Do you approach music like a diary?

It’s a mix, and the idea of a diary is so true to what this EP is. I’ve come to realize that music really in a way is my diary. I feel like it’s the only way I could say it’s such a beautiful thing right? Because you can say and be as vulnerable as you want to be but people will read your lyrics and hear your lines and all they will see is themselves and not you. So, it’s like an open personal diary in a way. I think it really helped with touching those vulnerable parts and not having to worry about shame or being scared about putting the songs out because I know people are only going to see themselves when they hear this music. It’s not just me. 

How did you make “Lullaby?”

What inspired that was a very intimate conversation with the producer, Tudor. Shoutout Tudor at the time. We had a very intimate conversation about our grandparents and one of our grandparents had suffered from Alzheimer’s at the time. It felt only natural that by the time we wanted to start the studio session that we would make a song true to the conversation we had just had. I tried to navigate that feeling throughout the song. The feeling of losing yourself in someone that should know you for who you are; someone who should love you then looking at you and wondering who you are. The pain of loss but not losing the person in a way. It’s almost more painful because this person is right here but they also aren’t. I tried to navigate that feeling throughout the song, that’s the emotional core of the song.
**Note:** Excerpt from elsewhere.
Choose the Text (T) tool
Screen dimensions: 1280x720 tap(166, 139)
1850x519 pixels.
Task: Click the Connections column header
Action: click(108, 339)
How did you ideate “Red Benz?”

It’s so funny because the song isn’t about a red Benz. I think the Benz is just how expensive the feeling is. I was walking through my university at the time and I saw a car, right? And I imagined myself having a car in uni at the time. How I’d pick up my hypothetical love interest from class, we’d skip classes, we’d take long night drives on the uni roads, we’d eat takeout in the car, and we’d listen to music in the car. I thought that telling a song through the story of this car would be a nice way to go about a love song. 

How “Relations” came about?

We had a songwriting camp in Ghana at the time. We missed the session, so we had to have the session at home in our Airbnb. It was me, Breye, and Duke. So, we were talking and we kind of settled on the idea of a relationship but one where things aren’t working right and it feels like you’ve put in too much to just let this go. So, you’re stuck in this space where it’s like, “Should we continue? Should we work on this? Or should we just allow things to be and just go our separate ways?” So, I wrote the song, we wrote the song about that specific moment in time, that specific moment in a relationship. 

What do you feel about staying in relationships where things are not working out?

This is me for the most part. There’s this thing about sunk cost, and I feel like it applies too much to relationships too. It’s like even though the signs are telling you that this thing isn’t working, but because of the amount of energy and effort you’ve put into this, you just can’t bring yourself to say, “Oh, I’m going to let this go.” Something in you just wants to keep putting more into it. It’s a difficult decision to make and I really try to represent that in the song. It’s my baby. I’m so proud. It’s like I finally addressed something. It’s like having, I wouldn’t say beef per se, but having an elephant in the room that I finally addressed. It feels almost like closure. I’m so happy and I’m so proud of the project.

What would you say to your fans and long term listeners?

To my fans, to everyone who has been supporting me throughout, I really hope the EP makes you guys proud. I know it’s been almost three years now and I know I’ve been saying it’s coming, but I’m happy it’s finally here. I really hope it makes you proud. To everyone who’s going to listen to it, I really want you to sit in it. Really sit with the emotions and with the story.  I really  hope it allows people to connect with a part of themselves that they might have ignored for a while or allow them to sit in feelings that they might have put back or pushed back for the sake of just moving forward. That’s really what I want.